All this suggests that the focus of the upcoming season will be on Dean. Dare we hope that he might finally get a storyline of his own? There’s definitely going to be more flashbacks to Purgatory, which seems to have liberated Dean: he calls the place “pure,” and it’s certainly let out all of hardened, steely nature Dean Winchester’s been reining back with the help of Sam and a sense of humanity. This bodes well for an exploration of Dean’s character, especially when coupled with the tantalizing mystery that is Dean’s relationship with Benny.
I admit I was among the many fans nervous about this Benny character. Working with a monster is so unlike Dean, and seemed to bode badly for Castiel. And, admittedly, Castiel’s not in this episode, which still raises questions about where he is and whether Benny’s replaced him. But I’m not worried, because Benny seems to be such a new, intriguing, and important addition to the show. To begin with, it’s nice to see a vampire who isn’t sleek, silky, and sparkly. Benny’s steely and a bit rough around the edges. He may have a velvety southern drawl, and Ty Olsson’s definitely handsome man, but he has an unfeigned gruffness underneath the smooth demeanor. He’s not overly groomed like the poster boys of the Vampire Diaries. He’s the real thing. And Olsson’s performance, which lasts for a grand total of about four minutes, brings that point home despite its brevity.
But it’s the role Benny’s going to play that I find strangely reassuring. We know that Dean Winchester doesn’t trust monsters, but he trusts this one. We see their initial encounter, we see the camaraderie that results – and nothing in between. At the end of the episode, we see Dean sneaking away to talk to Benny, which smells a little too fishily of Sam sneaking away to talk to Ruby a few seasons back (and we all know how that ended). Which suggests that whatever “went down” in Purgatory and earned Benny a place among the ranks of Sam and Cas in Dean’s life was significant and profoundly transformative. It’s also probably the path to both character development and heartbreak, and for the time being, we don’t have a damn clue as to what it is.

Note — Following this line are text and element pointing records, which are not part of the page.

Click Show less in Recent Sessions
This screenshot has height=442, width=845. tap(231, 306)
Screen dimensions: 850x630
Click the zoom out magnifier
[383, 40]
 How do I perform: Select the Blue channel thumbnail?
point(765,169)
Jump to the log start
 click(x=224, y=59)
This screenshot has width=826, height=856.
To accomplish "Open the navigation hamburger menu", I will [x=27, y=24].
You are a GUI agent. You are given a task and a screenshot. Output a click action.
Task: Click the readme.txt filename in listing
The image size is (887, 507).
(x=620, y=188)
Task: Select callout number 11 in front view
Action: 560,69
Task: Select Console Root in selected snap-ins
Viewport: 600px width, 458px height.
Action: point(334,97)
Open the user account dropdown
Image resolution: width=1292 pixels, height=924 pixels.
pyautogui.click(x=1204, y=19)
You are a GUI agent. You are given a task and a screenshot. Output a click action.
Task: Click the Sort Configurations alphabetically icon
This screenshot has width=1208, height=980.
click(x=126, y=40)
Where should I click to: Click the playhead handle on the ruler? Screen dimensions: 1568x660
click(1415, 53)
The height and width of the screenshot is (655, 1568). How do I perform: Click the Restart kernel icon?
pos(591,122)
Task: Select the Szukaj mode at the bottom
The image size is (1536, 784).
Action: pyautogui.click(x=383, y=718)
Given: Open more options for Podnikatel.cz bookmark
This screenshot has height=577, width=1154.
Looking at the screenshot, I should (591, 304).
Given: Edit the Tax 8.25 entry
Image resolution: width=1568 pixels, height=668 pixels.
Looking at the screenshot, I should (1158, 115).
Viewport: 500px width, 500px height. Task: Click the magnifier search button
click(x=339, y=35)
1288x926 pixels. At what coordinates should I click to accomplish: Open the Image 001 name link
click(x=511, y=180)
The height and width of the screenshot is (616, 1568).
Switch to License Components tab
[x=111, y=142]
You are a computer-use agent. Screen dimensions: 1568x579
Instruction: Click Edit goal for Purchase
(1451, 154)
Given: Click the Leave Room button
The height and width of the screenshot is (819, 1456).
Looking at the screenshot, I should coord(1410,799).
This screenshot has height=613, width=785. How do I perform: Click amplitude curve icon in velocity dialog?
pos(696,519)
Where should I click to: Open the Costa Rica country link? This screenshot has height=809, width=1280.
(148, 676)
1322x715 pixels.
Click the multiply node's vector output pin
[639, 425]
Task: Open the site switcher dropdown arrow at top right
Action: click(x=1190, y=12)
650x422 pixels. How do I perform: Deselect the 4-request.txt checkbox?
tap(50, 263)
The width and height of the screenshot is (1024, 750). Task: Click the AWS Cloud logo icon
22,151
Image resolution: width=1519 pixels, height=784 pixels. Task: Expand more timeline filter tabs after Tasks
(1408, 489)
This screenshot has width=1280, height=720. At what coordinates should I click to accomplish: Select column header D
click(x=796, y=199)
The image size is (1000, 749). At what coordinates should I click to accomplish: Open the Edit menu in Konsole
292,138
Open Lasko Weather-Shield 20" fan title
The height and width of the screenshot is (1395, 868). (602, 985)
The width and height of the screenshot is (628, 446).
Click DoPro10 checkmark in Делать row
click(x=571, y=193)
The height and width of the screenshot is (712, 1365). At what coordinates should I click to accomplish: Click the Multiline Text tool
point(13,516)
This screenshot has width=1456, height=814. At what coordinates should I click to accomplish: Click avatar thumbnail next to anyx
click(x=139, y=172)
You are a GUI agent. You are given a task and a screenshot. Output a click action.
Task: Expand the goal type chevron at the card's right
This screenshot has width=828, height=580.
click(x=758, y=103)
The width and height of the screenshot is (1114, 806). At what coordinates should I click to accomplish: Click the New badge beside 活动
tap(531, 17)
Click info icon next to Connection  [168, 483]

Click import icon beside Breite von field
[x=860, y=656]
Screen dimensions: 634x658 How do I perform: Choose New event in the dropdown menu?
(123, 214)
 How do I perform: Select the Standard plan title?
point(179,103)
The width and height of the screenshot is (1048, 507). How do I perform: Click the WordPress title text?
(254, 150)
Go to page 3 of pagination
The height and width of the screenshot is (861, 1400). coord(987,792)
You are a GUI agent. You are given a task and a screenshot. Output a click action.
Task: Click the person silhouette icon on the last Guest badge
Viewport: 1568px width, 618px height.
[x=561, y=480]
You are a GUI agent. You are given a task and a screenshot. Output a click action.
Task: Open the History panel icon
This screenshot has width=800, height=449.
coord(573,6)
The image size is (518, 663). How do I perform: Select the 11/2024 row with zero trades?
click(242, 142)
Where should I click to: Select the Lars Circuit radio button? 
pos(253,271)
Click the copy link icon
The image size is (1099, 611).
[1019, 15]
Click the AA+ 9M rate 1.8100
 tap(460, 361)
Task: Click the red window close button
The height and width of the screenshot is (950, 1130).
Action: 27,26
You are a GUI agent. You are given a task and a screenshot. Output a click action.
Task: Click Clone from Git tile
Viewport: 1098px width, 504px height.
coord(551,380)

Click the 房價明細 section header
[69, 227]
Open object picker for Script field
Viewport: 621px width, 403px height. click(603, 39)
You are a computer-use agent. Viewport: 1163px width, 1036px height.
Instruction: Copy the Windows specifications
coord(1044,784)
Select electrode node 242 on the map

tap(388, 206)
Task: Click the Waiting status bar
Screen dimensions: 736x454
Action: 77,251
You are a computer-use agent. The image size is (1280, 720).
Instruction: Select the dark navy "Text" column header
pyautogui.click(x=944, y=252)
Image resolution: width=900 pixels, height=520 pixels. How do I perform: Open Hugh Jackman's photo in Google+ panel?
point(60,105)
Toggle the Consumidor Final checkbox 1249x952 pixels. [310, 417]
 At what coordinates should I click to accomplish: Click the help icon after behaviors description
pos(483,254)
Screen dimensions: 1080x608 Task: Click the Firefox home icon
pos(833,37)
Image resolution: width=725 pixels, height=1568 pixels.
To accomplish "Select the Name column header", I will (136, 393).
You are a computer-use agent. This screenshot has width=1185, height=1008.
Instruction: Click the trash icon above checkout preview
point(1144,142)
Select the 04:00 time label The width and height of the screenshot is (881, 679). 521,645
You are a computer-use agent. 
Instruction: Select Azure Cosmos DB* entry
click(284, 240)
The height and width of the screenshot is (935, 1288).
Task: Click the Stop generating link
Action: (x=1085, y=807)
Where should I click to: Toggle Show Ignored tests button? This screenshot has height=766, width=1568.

In the meantime, though, we get to catch up with a couple familiar characters. The last season’s mission seemed to be that of systematically ridding the show of everybody, and thankfully the approach this time is different. Sam and Dean’s first mission after their reunion is to go looking for Kevin Tran, a minor (but memorable figure) from last season. Kevin Tran, Advanced Placement, seems to have picked up quite a bit of expertise on the world of the Winchesters, and he’s been doing a hell of a job fending for himself. He even manages to outsmart the King of Hell – twice. This, among other circumstances, thrusts him into the world of hunting and monsters, allowing his story to begin paralleling that of the Winchesters. It’s yet another instance of much-needed character development.
Crowley’s back too, and he wants Kevin to translate more of the Word of God – the one that tells you how to close the gates of Hell. Forever. As Kevin says, “that could be important,” and it hints at the storyline of the season (as if we didn’t already know that from obsessively watching previews).
All of which amounts to very little action, but a great amount of potential. Nothing much happens in this episode beyond the expected, and yet it sets the stage for a season of good plots and character development and, quite probably, a lot of emotional pain.